Berichte von anderen Blockadepunkten sprechen eine ähnliche Sprache: Gewaltsame Auflösung, Einsatz von Gummiknüppel und Tränengas. Möglich wurde diese Gewalt durch ein riesiges Polizeiaufkommen. Gezählt wurden sieben Polizeihubschrauber, mehrere Dutzend Wagen und Transporter – es sollen bis zu 4.500 Polizisten im Einsatz gewesen sein. (Man beachte: 4.500 Polizisten auf 2.000 Nazis!) Halten wir an dieser Stelle also fest, dass die absolute Mehrheit der Demonstranten friedlich war, dass es aber auch für sie keine friedliche Demonstration geben konnte: Die Polizei machte dies schier unmöglich. Ihre Gewalt provozierte, ohne provoziert worden zu sein. Umso erstaunlicher also die Friedfertigkeit der meisten Demonstranten; umso erstaunlicher ihr Beharren auf den Blockaden.

Selbstkritik

Hier soll nicht ein weiteres verzerrtes Bild entstehen, denn gesagt werden muss auch, dass es am Samstag auch Gewalt gab, die nicht von der Polizei ausging. Aus zwei Quellen kam sie: Teile der Nazis randalierten in einem Vorort von Dresden, schlugen dabei Fenster ein, warfen Flaschen und skandierten Slogans wie „Wir töten euch alle!“. Erstaunlich aber ist, dass dies von der Polizei beobachtet wurde und dennoch ungestraft blieb.

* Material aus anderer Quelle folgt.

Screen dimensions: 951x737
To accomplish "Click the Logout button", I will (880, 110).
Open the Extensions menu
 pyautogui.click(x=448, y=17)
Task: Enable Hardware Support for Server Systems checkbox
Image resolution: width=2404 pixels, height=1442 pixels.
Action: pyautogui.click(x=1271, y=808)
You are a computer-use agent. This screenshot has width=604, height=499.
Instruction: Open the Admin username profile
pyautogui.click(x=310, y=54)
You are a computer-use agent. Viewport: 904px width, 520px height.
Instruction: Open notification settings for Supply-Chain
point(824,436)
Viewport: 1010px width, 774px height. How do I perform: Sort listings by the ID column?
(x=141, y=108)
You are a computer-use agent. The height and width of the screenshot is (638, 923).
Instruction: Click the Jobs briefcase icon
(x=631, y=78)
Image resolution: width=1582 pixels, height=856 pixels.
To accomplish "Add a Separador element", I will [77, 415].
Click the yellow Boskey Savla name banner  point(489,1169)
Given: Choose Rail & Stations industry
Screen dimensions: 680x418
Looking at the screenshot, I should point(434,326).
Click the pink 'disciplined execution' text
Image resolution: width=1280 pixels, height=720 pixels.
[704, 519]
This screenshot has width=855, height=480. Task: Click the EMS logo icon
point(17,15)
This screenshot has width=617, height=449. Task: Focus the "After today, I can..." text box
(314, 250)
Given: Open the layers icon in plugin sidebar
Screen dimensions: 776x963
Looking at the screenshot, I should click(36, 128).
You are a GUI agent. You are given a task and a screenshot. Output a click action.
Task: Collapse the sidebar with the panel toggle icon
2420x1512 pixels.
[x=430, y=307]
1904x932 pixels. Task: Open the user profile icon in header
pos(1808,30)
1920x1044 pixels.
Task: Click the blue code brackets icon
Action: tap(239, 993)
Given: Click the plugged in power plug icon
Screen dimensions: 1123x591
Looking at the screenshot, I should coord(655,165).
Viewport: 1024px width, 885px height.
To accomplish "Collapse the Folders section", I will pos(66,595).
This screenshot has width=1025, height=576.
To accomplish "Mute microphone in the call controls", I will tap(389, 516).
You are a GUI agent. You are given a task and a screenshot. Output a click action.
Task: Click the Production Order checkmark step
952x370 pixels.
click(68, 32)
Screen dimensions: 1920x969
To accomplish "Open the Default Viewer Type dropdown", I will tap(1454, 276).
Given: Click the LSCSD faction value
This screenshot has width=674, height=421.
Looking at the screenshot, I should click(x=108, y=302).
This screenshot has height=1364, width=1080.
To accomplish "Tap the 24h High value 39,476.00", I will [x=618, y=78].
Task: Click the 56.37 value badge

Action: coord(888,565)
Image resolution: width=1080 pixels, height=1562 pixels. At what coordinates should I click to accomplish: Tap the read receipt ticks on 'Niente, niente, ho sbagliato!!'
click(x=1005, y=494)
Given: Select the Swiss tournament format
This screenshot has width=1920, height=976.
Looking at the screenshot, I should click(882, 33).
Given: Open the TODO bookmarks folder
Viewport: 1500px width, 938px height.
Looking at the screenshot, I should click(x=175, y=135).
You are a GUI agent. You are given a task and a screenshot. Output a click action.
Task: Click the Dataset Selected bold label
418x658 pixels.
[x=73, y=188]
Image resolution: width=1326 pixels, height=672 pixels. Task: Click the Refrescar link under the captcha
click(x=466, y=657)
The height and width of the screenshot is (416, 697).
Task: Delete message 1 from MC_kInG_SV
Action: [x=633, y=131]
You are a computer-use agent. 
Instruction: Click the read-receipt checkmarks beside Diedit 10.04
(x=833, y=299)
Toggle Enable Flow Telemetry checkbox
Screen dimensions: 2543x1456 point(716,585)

Auf der anderen Seite gab es Aktionen von linken Autonomen. Barrikaden wurden errichtet und angezündet, Steine wurden geworfen und ein Brand in einer alten Fabrikanlage gelegt. Diese Aktionen müssen thematisiert werden. Sie erscheinen deplatziert: Am Samstag waren sie sowohl taktisch wie auch politisch falsch. Taktisch, weil Barrikaden an Stellen errichtet wurden, die nicht von den Nazis durchquert werden sollten und auch der Fabrikbrand nützte wirklich niemandem. Politisch waren die Aktionen falsch, weil sie den brüchigen Frieden zwischen parlamentarischen Parteien (Linke, Grüne) und den Demonstranten gefährden, der nötig war und ist, um die Aktionen gegen Nazis zu koordinieren. Ausserdem lieferten diese Gewaltakte der bürgerlichen Presse die Chance, nicht nur den Nazi-Aufmarsch zu kritisieren, sondern auch Stimmung gegen Linke zu betreiben. Gewalt in dieser Form muss, wenn sie angewandt wird, gut überlegt sein – am Samstag war sie es nicht.

Ein Fazit

Was vom Samstag bleibt, ist ein zwiespältiges Bild von Polizei und Berichterstattung. Darüber darf aber eines nicht vergessen werden: Die Nazis konnten nicht aufmarschieren, sie durften in Schnee und Kälte stundenlang stehen und es bleibt zu hoffen, dass dies ihr letzter Aufmarschversuch in Dresden war. Man muss es so sagen: Dresden wurde gerettet! Gerettet von linken Antifaschisten mit Gewissen, nicht von Bürgerlichen mit Lichterketten.